The film's German title is just Elser's name, an indication of the relatively late-arriving efforts to give him some recognition; the English title is a measure of his failure, the time interval by which he missed his target — which might as well have been 13 days. This makes the story something of a tragedy, although Christian Friedel gives Elser a stoicism that you have to take on faith as being true to life. The problem is that it's a stoicism familiar from many other actors in the clutches of the Reich. Conventional staging and familiar dynamics are no crime when making a point; and Katharina Schüttler plays Esler's lover Elsa with deep humanity. But the vexing question of whether the Nazis are now adequately tackled by safely comfortable storytelling remains open.
On the other hand, safe storytelling allows the real-life ironies to explode on cue.
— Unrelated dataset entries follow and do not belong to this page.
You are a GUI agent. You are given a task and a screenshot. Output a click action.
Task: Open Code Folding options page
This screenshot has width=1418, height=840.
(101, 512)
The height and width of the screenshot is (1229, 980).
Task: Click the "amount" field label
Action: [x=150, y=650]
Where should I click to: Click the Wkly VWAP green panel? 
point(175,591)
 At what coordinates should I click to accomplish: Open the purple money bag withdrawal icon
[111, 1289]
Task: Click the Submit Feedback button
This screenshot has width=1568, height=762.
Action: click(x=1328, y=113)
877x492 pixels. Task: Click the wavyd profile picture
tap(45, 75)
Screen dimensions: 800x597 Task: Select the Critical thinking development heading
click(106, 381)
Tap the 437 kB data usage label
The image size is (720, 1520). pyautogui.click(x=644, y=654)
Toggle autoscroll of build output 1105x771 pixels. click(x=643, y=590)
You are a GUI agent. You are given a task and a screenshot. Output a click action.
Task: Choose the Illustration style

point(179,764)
Mr. Hirschbiegel and his writers have spotted that they don't need to hammer the contrast between Elser's single-handed efforts to place a bomb above Hitler's podium and Claus von Stauffenberg's infinitely more complex attempt to get Operation Valkyrie off the ground, five hellish years later; or indeed flaunt the contrasts between "13 Minutes" and a Hollywood edifice like "Valkyrie." History takes care of that, by arranging for one of the gentleman applying pliers to Elser to be Colonel Nebe (the always excellent Burghart Klaußner), who ended up siding with von Stauffenberg and was duly dispatched into the cosmos by his own side ahead of even Elser himself. Narrative fiction is helpless before ironies like that; the most you can hope for is that filmmakers spot them for what they are.